If MPN PTP finds parts not yet accepted as being related to injury -
- Does he treat them?
- Does he treat them only if authorized by IC?
- If IC does not authorize tx to all areas doc feels are related and doc txs anyway, will doc be paid for tx? - if not does doc file a lein?
- If IC does not authorize tx to all areas doc feels are related and doc does not tx, will he risk malpractice claims?

POST: LC 4061.5 indicates the PTP is to determine issues of "compensation". Thus, if the AA/IW has filed for other types of injury outside the PTP's field, then the PTP should refer out to get a consult and "incorporate" the findings into his/her own report addressing causation.

This has been one of the most frustrating issues as an adjuster I've been running into, getting the MPN Dr's, whom a large majority are GP's from Occ. Med. clinics, to comment on causation and do more than just checking box #21 on Form 5021. They are either not aware of the new requirements and/or just don't have time to complete a narrative on each new claimant they see.

POST: So your understanding is that the PTP in the MPN is to determine causation of claimed but not yet accepted areas of injury.

My query was not so much regarding areas outside the doc's specialty, but where the IA specifically states IC accepts these areas - say neck and shoulder, authorizing treatment as needed (per UR), but denies back and knee with no authorization to treat back and knee - and the PTP examines and determines there is a reasonable medical causation for all four areas, given the accepted mechanism of injury?

Can the PTP treat in the face of the IA denial of authorization and expect to be paid?

POST: This example proves the point of my thread. Under L.C. 4061.5 and Board Rule 9785(d) a PTP "shall render opinions on all medical issues necessary to determine the employee's eligibility for compensation" in the manner provided by law.

Therefore, the PTP MUST provide a report addressing this. If not, a good applicant's attorney is going to either:
(1) argue the report is not admissible and incomplete.
(2) write a letter requesting this information from the PTP and if not provided use the provisions of 9786 to change treaters to someone outside of the MPN (big battle brewing there).
(3) if no report argue that the PTP violated not only his ethical and legal duties to the patient but the Labor Code and sue the PTP for malpractice.
(4) if PTP provides a report indicating compensability but carrier does not authorize treatment, possibly sue the PTP for malpractice as his/her duties to the patient are in addition to and perhaps superside the PTP's duties to the Labor Code and the MPN/Carrier.

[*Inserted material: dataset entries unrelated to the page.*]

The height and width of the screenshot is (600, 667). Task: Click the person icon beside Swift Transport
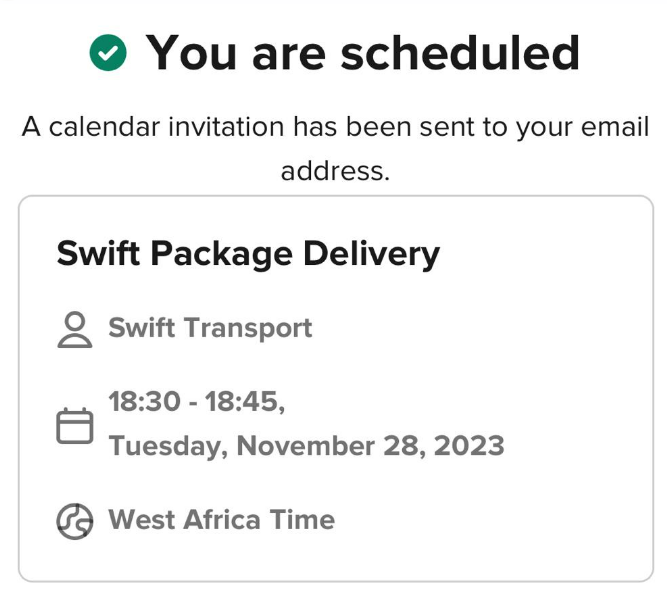pos(75,330)
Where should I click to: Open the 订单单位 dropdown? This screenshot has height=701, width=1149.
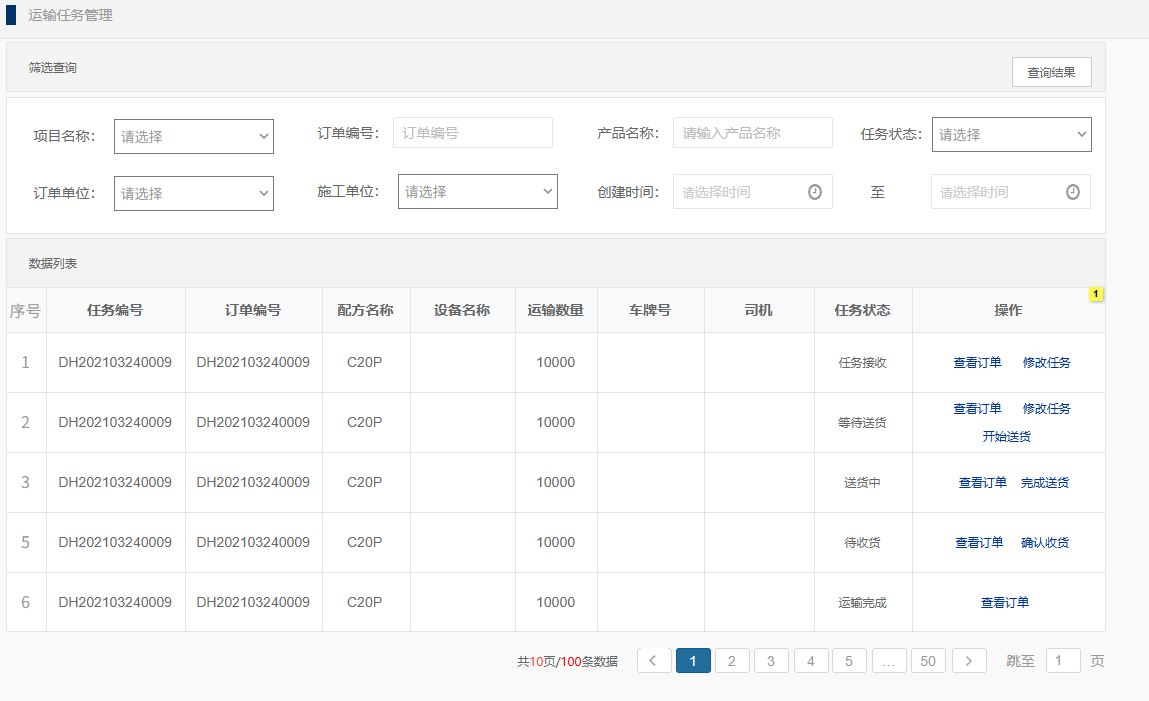pos(193,193)
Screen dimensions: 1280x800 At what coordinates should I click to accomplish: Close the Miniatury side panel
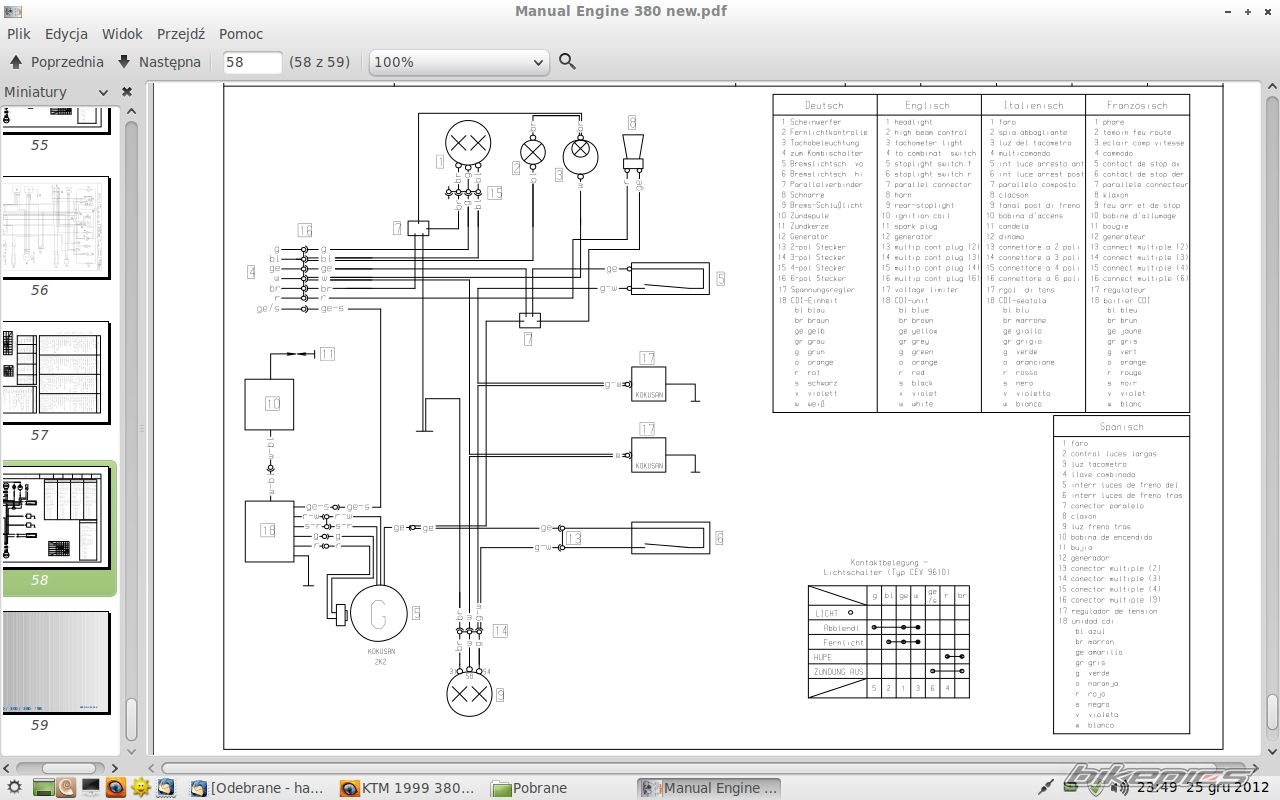pos(127,92)
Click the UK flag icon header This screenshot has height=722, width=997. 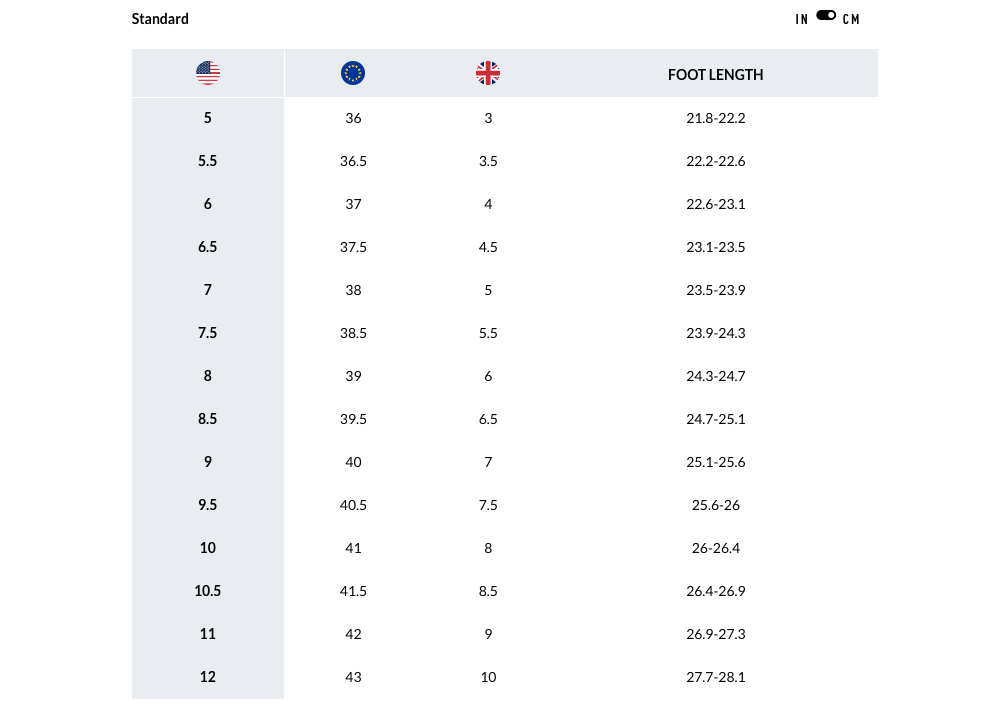(x=488, y=73)
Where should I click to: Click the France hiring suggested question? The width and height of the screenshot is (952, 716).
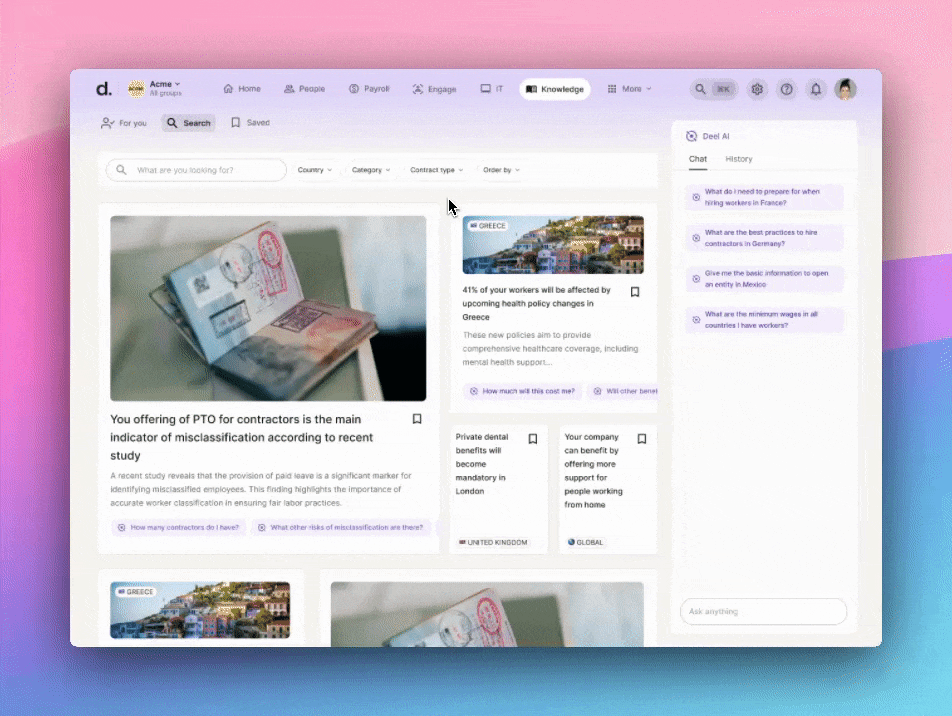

In short as the old biblical saying goes - a servant cannot have two masters - they can only answer to one. So which one will the PTPs answer too? I fear it will be to the one that writes the check. If so, you will see reports addressing the disputed issues and finding in favor of the carrier (check writer) even if that means writing a report with tortured logic to get the 'right' finding. But this also may lead to a malpractice claim against the company doctor.